On Wednesday, Democrats seized on Ross’s and Mnuchin’s Wall Street ties to accuse Trump of undermining his populist pitch.
“I’m not shocked by this. It’s a billionaire president being surrounded by a billionaire and millionaire cabinet, with a billionaire agenda ... to hurt the middle class,” said Senator Sherrod Brown. “The appointments suggest that he’s going to break his campaign promises.”
In their first interviews on Wednesday after being unveiled as cabinet nominees, Mnuchin and Ross pitched their business experience as beneficial to the goals of boosting workers.
“I think one of the good things about both Wilbur and I, we have actually been bankers,” Mnuchin told CNBC, adding. “We’ve been in the business of regional banking, and we understand what it means to make loans.”
On the campaign trail, Trump pledged lift up Americans who have seen their economic prospects dim with the loss of well-paying blue-collar jobs.

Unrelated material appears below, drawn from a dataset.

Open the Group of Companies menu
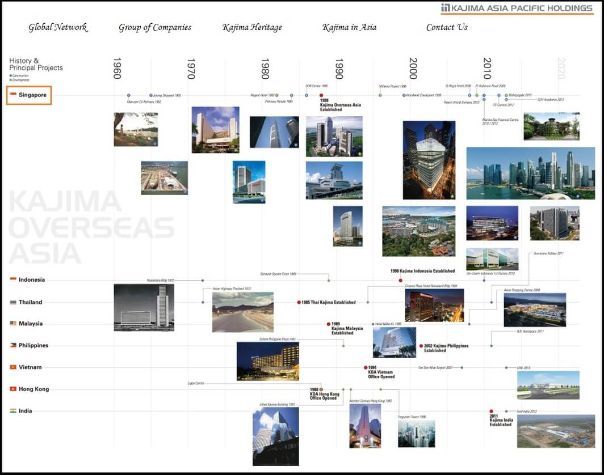Viewport: 604px width, 475px height. (x=155, y=27)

And indeed, voters by and large ignored Trump’s own opulence, which never became the baggage that it did for the 2012 Republican nominee, Mitt Romney.
Still, the question now is whether public officials who come from such privileged backgrounds will favour policies that benefit the rich.
“This isn’t a criticism or a conspiracy ... but it’s important to recognise that everyone’s perspective and policy and government is shaped by the kind of life you’ve lived,” said Nicholas Carnes, a political scientist at Duke University. “The research really says that when you put a bunch of millionaires in charge, you can expect public policy that helps millionaires at the expense of everybody else.”
Future appointments could further increase the wealth of Trump’s cabinet. Harold Hamm – a self-made oil industry executive who ranks 30th on the Forbes 400, a list of the wealthiest Americans, with a net worth of US$16.7 billion – is on Trump’s shortlist for secretary of energy. Andrew Puzder, a restaurant industry executive, has been floated for labour secretary.
Trump is hardly the first president to dole out cabinet positions to wealthy Americans. The Commerce and Treasury departments in particular tend to be headed by politically connected donors or Wall Street executives, said Matt Grossman, a political scientist at Michigan State University.
“Of course, it’s not uncommon for the wealthy to be over-represented in political positions of all kinds, and in appointment processes you tend to get people who are already well-connected to the incoming president,” he said.
Penny Pritzker, the current commerce secretary, comes from one of America’s wealthiest families, whose net worth Forbes estimates at US$29 billion. Former treasury secretaries Henry Paulson Jnr. and Paul O’Neill both had personal wealth in the tens or hundreds of millions of dollars.